Written by: The Griffith Phoenix


Helen Dalton continues to give our community a voice on the matters that impact our communities most - like the Murray Darling Basin Plan.

The Albanese Labor Government had better put on their working shoes because the Greens Senator Sarah Hanson-Young is already pushing for a rewrite of the Murray-Darling Basin Plan and the appointment of a South Australian Minister to oversee the Plan and deny ‘upstream states water’, and that is not a good thing for our community, according to Independent MP for Murray Helen Dalton.

“The federal Greens’ plans for the Murray Darling Basin would be disastrous for our area,” Ms Dalton said.

“It’s not just our farmers who will suffer.

“When we lose water, the flow on impacts are enormous.

“Families leave Griffith, and the state government uses that as an excuse to further cut back our health services.

“I’m not sure what Greens senator Sarah Hanson-Young means when she says “we need a South Australian Water Minister to ensure South Australia get their fair share.”

“During the drought, South Australian farmers were on 100 per cent allocation, while our farmers were on zero or near zero allocation.

“The extra 450 gigalitres can’t be delivered to South Australia, both due to the constraints in the river system and because of the negative impacts it will have on the community.

“We should be focused on environmental outcomes, not just a number.

“I will fight these plans, we ened more regionally-focused independents in state parliament to ensure there’s enough state resistance.”

The Nationals agree that the Greens water push spelled disaster for the regions and would destroy river communities.

Nationals Member for Riverina, Michael McCormack said he was worried about any attempt by Labor and the Greens to remove almost the equivalent of a Sydney Harbour worth of water from productive use.

How would they even achieve that?,” Mr McCormack said.

“It’s almost physically impossible to do it without creating an environmental disaster in itself with over-bank flooding.

“This would create man-made floods for no environmental outcome.

“River communities deserve better and what they are talking about is unachievable without creating social and economic catastrophes for some of our best country towns.”

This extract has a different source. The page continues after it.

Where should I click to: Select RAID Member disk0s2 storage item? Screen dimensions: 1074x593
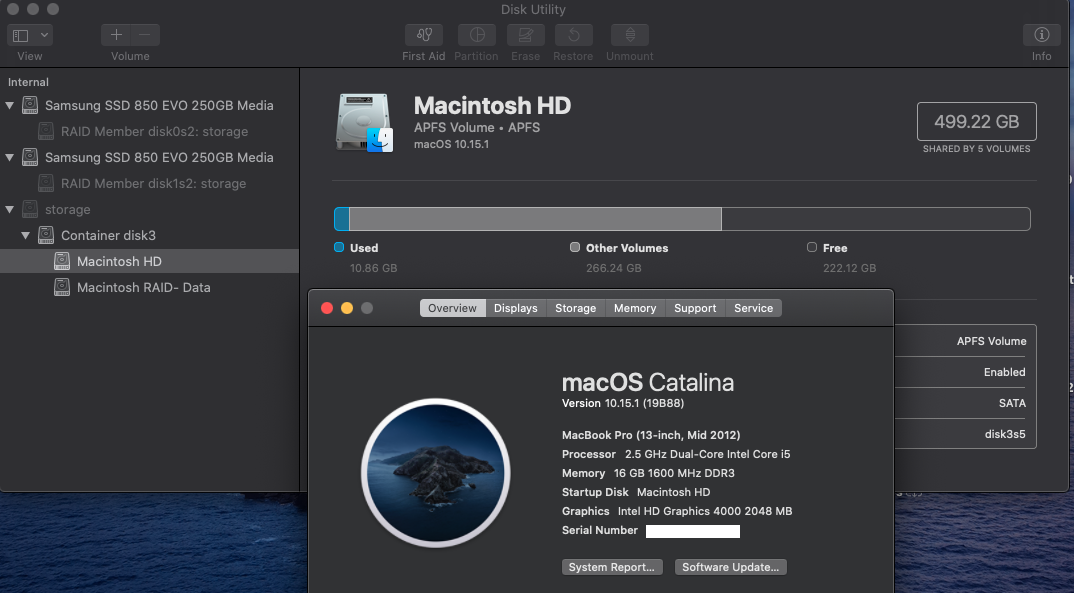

New South Wales Senator, Perin Davey, who lives in the Murray Irrigation districts along the ecologically sensitive Murray, Edward, Wakool Rivers systems said both Labor and the Greens had forgotten that the Plan should be about the whole Basin.

“The Basin Plan should be about water management - not water recovery,” Senator Davey said.

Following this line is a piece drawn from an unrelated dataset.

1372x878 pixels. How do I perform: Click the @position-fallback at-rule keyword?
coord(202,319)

“Somewhere along the line it seems we forgot the original intent was to make the whole Basin more resilient using flexible and adaptable management.

“There are a raft of natural physical constraints to delivery of water which are yet to be resolved yet both Labor and the Greens want to flush more water to the Lower Lakes without a care about the upstream environment.”

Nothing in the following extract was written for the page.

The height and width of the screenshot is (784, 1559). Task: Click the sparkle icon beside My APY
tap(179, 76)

The Nationals Senate Leader and Senator for Victoria, Bridget McKenzie said Greens dictating policy and ministers in an Albanese-Bandt coalition spelled disaster for the regions.

“Senator Hanson-Young is putting yachting marinas in South Australia ahead of upstream communities, wetlands and forests and it is reprehensible,” Senator McKenzie said.

“The 450 gigalitres was never guaranteed, as Labor and the Greens would have people believe.

“It was always conditional on no negative socio-economic impacts to Basin communities.

“For too long northern Victorian and NSW irrigation communities have been at risk of paying a social and economic price for Labor and the Greens’ pushes to recover more water.

“Labor and the Greens’ policies aren’t based on science and they have no agility to deliver the Plan in a flexible way that supports Basin communities and industries.

“The Nationals know what these communities and industries need which is to focus on outcomes across the Basin, because we can do more with less for the environment while protecting our regional economies.

“That is why we moved amendments to remove the 450-gigalitre up water and to remove water buybacks, to allow new 605-gigalitre offset projects, and no water be taken from communities until the Plan is reviewed in 2024.”